PROBLEM DETAILS:
Answer these questions from the text on kelvin ratings:
(a) At roughly what temperature does the Sun burn?
(b) Below what temperature must tungsten filaments stay to remain solid?
(c) What CRI do blackbody lamps produce by definition?

February 03, 2025 5 min read

6500K vs 2700K; what does the kelvin number actually mean?

(Above) The Kelvin rating of sunlight changes throughout the day, depending on cloud cover, seasonality, etc.

2 Applications of the term

K rating is used to describe color temperature of black body radiators

The Kelvin unit used by scientists refers to specific blackbody radiation, where the colour temperature of the electromagnetic radiation emitted by an ideal blackbody is defined as its surface temperature in kelvins. For example, a near-perfect black body such as the Sun burns at a temperature of around 5772 Kelvin and emits a white colour. While the sun burns at a constant temperature, the light that hits the earth's surface is subject to atmospheric influences and its colour can range from 2000+ Kelvin (dawn/dusk) to 5800k (midday). It can appear bluer due to the scattering of light by cloud cover, or redder at dusk/dawn due to the Tyndall effect.

 An incandescent lamp approximates an ideal black-body radiator, so its color temperature is essentially the temperature of the filament. Tungsten filaments have to remain below 3600 kelvins to remain solid, and thus they can only produce a warm white glow instead.

For black bodies, we can also derive their spectral curves (amount of red/blue/green light produced) from the associated K rating, as the red/blue/green ratio follows predictable curves for black body lamps. Interestingly, by definition, blackbody lamps produce a CRI of 100 - so incandescent lamps produce a CRI of 100, even though their warm hues make for poor rendering of cooler colours. This would come as a surprise to people who think that high CRI lamps naturally mean attractive colour rendering (another common, high-level myth), but this is not always the case. This will be discussed in another section.

DATA:
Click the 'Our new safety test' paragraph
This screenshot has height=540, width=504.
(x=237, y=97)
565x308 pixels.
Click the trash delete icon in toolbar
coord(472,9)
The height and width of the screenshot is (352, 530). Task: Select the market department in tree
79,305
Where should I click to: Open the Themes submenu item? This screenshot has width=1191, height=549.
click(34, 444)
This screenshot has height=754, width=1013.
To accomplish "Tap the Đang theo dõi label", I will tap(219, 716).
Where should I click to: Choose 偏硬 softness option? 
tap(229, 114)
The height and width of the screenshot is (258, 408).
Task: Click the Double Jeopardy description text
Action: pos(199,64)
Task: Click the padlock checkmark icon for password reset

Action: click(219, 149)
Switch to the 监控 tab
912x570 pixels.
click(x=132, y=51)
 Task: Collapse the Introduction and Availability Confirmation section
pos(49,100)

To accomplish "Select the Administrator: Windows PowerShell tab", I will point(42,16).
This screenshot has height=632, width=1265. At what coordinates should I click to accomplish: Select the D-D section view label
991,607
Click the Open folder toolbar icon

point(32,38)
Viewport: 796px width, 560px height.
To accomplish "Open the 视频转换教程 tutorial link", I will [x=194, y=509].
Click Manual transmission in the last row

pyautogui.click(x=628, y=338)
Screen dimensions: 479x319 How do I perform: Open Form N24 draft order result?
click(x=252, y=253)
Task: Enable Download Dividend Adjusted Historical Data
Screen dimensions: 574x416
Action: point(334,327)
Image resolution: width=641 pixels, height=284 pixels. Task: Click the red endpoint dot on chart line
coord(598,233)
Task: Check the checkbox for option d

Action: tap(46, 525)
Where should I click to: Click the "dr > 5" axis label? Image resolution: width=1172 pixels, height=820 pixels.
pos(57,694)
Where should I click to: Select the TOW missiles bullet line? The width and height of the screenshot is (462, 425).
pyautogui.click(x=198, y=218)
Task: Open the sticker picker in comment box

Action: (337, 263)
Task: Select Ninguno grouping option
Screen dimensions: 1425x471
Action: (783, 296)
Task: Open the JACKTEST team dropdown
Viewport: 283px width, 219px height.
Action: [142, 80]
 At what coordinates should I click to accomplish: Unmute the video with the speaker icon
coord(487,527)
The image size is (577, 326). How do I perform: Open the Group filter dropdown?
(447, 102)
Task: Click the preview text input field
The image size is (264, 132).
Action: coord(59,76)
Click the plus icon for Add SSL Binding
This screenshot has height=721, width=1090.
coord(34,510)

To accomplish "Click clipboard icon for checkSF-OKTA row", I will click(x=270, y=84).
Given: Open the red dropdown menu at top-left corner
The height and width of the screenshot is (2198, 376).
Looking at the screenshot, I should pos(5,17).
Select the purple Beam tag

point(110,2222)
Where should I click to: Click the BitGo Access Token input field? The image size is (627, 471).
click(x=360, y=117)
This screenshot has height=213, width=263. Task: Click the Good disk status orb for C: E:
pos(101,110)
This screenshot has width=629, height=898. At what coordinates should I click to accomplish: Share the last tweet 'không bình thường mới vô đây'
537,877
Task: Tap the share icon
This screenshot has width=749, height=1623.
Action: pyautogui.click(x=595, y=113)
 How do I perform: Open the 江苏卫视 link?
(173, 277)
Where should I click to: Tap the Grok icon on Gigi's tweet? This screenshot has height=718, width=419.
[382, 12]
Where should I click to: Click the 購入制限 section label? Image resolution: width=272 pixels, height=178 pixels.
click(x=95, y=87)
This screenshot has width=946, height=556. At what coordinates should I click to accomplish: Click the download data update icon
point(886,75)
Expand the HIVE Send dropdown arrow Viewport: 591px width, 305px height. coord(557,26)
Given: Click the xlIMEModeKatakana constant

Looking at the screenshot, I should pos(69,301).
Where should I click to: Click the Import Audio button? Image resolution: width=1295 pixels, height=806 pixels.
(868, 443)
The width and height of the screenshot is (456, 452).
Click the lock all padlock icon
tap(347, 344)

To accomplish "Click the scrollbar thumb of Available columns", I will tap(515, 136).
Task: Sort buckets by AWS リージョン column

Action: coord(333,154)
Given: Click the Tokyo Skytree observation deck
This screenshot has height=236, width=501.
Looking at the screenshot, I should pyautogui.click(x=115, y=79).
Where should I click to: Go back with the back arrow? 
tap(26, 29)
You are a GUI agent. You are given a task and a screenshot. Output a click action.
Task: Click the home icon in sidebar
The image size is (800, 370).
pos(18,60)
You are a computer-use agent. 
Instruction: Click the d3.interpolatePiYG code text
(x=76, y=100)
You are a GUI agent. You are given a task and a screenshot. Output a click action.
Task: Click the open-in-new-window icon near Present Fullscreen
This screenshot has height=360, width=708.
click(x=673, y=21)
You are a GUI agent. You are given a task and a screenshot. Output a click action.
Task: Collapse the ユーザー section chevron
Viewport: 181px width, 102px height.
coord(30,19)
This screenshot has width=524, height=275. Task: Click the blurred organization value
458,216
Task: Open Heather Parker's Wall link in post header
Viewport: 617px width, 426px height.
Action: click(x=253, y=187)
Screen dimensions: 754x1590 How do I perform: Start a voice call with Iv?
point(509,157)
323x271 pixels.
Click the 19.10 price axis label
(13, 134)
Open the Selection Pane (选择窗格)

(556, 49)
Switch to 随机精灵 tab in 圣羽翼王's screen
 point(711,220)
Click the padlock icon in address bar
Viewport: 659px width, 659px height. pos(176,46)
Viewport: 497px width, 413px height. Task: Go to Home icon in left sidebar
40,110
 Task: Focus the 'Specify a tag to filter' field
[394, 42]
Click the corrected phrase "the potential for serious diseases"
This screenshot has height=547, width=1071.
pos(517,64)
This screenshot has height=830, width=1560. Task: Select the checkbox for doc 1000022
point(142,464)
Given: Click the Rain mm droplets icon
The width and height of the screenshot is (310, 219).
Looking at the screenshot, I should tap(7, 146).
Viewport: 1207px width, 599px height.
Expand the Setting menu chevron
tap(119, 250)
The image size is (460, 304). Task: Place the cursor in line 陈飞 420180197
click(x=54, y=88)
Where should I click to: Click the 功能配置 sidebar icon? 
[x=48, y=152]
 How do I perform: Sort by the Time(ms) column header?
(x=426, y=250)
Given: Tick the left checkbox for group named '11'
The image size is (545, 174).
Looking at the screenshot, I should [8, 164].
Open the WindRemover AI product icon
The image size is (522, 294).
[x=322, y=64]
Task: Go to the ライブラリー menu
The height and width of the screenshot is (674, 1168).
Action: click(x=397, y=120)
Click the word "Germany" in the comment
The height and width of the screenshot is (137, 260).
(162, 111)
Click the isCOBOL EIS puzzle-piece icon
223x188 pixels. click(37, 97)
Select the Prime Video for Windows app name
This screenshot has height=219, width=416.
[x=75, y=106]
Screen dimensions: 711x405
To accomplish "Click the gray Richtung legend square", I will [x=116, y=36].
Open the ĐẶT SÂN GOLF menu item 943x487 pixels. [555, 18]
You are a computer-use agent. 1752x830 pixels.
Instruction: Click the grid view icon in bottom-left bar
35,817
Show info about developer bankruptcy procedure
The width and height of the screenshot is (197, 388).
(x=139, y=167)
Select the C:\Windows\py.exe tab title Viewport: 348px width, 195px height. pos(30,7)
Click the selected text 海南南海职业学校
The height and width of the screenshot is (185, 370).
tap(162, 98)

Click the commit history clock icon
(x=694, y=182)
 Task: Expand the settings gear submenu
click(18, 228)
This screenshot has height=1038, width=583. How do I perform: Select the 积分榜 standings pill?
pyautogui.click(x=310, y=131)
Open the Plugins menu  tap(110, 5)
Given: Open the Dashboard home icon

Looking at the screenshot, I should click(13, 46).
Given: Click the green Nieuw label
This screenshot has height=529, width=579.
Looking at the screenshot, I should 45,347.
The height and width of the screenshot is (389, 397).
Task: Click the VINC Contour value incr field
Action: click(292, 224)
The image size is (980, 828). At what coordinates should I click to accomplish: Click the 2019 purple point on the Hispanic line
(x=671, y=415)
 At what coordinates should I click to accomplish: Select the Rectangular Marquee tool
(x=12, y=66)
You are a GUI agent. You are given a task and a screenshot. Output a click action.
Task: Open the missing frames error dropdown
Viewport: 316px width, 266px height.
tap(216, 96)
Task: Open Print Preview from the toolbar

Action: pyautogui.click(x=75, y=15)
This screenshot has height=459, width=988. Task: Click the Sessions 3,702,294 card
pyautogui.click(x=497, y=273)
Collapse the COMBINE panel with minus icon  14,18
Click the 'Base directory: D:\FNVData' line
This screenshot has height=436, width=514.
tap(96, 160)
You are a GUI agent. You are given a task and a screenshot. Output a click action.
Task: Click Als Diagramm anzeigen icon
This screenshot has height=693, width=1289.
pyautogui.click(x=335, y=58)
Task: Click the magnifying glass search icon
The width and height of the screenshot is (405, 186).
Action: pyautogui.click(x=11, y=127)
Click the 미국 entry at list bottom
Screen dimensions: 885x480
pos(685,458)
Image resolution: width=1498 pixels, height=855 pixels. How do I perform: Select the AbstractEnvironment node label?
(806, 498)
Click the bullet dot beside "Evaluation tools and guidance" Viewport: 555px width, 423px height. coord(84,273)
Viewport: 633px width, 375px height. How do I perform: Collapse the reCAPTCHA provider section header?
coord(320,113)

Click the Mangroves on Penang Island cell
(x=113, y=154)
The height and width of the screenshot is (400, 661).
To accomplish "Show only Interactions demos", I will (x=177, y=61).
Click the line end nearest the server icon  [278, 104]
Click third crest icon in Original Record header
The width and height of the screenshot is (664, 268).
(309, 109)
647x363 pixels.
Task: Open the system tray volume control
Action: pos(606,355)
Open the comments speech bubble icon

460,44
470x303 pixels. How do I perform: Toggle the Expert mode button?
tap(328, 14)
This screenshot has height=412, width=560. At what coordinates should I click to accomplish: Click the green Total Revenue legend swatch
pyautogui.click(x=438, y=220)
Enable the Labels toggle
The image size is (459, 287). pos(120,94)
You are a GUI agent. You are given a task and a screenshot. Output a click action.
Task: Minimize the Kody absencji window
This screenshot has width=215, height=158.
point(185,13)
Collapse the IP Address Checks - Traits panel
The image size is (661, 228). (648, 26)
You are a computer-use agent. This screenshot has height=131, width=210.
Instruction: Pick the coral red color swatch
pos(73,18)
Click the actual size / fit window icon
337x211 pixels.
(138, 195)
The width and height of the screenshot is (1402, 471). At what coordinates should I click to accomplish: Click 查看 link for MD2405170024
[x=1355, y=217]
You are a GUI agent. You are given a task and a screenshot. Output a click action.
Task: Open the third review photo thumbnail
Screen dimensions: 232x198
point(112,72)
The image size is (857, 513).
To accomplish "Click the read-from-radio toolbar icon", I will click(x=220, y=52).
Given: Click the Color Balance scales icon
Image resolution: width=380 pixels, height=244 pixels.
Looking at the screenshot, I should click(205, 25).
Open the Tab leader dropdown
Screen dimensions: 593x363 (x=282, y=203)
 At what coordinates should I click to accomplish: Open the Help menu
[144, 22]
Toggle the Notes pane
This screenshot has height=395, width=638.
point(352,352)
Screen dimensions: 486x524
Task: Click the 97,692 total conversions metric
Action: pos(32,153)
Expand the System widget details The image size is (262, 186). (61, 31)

EXERCISE ANSWER:
(a) Around 5772 Kelvin
(b) 3600 kelvins
(c) 100